What you are asked to do – Go through the data below and copy each line where the word "Policy" occurs.

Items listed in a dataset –
*-*-*
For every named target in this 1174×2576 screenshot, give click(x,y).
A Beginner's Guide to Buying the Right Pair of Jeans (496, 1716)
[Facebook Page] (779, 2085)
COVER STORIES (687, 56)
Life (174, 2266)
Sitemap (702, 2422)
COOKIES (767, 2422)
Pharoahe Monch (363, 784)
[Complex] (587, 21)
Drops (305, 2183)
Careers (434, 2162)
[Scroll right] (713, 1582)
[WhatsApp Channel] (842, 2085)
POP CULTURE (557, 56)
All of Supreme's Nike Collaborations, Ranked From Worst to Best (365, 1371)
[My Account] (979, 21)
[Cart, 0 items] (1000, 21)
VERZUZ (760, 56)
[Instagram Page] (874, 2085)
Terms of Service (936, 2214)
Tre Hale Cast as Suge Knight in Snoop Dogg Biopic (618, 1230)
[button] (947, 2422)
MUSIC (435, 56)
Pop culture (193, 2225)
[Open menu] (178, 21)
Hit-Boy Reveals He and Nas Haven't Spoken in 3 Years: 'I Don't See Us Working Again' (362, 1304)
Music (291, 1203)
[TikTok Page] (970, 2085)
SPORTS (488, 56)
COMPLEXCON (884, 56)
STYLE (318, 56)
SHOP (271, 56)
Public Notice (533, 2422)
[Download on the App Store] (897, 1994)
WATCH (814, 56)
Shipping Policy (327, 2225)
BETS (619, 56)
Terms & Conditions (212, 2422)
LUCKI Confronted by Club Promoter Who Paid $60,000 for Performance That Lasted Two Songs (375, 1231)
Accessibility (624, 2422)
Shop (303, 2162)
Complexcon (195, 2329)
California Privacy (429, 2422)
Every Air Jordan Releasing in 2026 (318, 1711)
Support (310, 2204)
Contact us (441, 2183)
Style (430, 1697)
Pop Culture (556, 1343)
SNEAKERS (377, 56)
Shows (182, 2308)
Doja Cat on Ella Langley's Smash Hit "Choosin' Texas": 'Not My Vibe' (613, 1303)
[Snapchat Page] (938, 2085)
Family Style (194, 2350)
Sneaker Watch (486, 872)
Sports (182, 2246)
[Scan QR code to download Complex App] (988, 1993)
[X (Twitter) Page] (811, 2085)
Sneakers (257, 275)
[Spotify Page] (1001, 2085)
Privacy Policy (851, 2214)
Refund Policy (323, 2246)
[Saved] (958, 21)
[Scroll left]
*-*-*
Reply –
Shipping Policy (327, 2225)
Privacy Policy (851, 2214)
Refund Policy (323, 2246)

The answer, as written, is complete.